> **Task description**: Below are the records; pull every line that includes "will".

-----

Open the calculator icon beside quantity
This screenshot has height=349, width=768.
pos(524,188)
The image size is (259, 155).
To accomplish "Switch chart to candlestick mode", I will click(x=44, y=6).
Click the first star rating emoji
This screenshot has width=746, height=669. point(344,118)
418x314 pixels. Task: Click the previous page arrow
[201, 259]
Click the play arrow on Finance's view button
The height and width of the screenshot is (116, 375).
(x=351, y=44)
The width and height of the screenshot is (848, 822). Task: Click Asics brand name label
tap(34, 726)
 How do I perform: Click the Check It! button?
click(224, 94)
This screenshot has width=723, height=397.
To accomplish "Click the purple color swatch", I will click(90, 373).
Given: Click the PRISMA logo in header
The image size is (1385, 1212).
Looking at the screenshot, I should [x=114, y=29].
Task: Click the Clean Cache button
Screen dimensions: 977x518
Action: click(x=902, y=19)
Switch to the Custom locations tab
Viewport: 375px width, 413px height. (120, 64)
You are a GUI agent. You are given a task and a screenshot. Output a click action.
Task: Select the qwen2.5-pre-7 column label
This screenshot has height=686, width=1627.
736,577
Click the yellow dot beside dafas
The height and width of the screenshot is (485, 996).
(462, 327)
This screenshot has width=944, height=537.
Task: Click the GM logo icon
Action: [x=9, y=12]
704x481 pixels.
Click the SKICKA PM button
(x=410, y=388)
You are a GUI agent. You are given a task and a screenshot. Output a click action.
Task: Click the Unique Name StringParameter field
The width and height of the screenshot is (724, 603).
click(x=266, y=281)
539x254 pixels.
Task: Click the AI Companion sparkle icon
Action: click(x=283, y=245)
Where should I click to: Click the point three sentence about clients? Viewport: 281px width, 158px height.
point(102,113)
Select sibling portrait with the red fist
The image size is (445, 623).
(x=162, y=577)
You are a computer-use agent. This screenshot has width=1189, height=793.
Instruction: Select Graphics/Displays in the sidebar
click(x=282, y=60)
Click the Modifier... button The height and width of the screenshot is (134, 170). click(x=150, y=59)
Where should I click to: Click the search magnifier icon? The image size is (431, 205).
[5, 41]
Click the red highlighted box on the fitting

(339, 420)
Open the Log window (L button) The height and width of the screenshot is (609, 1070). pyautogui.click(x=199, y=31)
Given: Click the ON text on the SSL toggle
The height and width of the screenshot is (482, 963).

-----

> **Answer**:
To accomplish "Switch chart to candlestick mode", I will click(x=44, y=6).
To accomplish "Click the purple color swatch", I will click(90, 373).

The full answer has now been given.